Do Cartoons Belong in Journalism?

Monday, September 5, 2011

In today's world of media hype and quick hitting news, journalists are constantly looking for new ways to stay on top of the game.

I will admit, I don't pay much attention to the front page headlines, or try my hardest to keep on top of the day-to-day on-goings, but one thing I usually turn to, is the cartoons. Why is this? Possibly a little comical relief, or my background in illustration, or maybe because I don't have a desire for much else. But not unlike myself, many people tend to enjoy this portion of every news paper, but is it really news?

It all depends on how you look at it. Obviously, the common cartoon strips that are found in almost every major paper in the country can go be viewed positively or negatively.

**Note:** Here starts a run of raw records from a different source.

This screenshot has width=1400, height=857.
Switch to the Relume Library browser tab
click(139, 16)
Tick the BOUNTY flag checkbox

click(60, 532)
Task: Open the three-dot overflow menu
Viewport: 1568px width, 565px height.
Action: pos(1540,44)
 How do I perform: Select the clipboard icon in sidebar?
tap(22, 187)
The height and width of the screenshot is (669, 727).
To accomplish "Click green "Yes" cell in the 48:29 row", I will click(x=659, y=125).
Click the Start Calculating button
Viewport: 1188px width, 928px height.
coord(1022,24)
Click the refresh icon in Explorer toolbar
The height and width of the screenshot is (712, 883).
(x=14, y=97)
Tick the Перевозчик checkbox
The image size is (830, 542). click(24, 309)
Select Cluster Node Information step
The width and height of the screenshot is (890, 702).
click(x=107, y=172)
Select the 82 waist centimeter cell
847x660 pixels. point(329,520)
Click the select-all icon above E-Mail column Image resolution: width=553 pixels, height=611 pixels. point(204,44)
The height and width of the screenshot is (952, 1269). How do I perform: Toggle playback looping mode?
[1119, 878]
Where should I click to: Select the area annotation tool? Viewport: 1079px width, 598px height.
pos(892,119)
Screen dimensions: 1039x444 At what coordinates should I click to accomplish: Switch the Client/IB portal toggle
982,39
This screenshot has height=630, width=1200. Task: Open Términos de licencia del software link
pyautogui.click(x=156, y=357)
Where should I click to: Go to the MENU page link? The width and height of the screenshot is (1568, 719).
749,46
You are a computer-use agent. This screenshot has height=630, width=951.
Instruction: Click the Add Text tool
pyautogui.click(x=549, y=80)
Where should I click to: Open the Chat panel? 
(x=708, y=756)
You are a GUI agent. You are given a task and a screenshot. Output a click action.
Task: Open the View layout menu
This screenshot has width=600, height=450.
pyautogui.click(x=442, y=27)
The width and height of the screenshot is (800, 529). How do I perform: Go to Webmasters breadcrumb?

Some people think it is vital the papers as it helps drive up their daily margins, but others may view it as nothing more then a filler. But when it comes to political cartoons, many people tend to get very animated.

Political cartons are a very important historical aspect as they convey powerful ideas pertaining to specific periods of time. During the political campaigns, short clips may work to convey a presidential hopeful's political views, or portray the exact opposite and slander their ideas. During times of crisis, especially era's of war, they may help to rally a nation behind their troops, or tell of a trying battle. During the Spanish American War, William R. Hearst was quoted in saying "you furnish the pictures and I'll furnish the war." to a prominent artist of the time, Fredrick Remington.

Political cartoons have had a long prominent history within our news, but as the new outlets develop that allow readers to gain instant access to information anywhere in the world, it is hard saying where they will stand, or if they will even have a leg to stand on.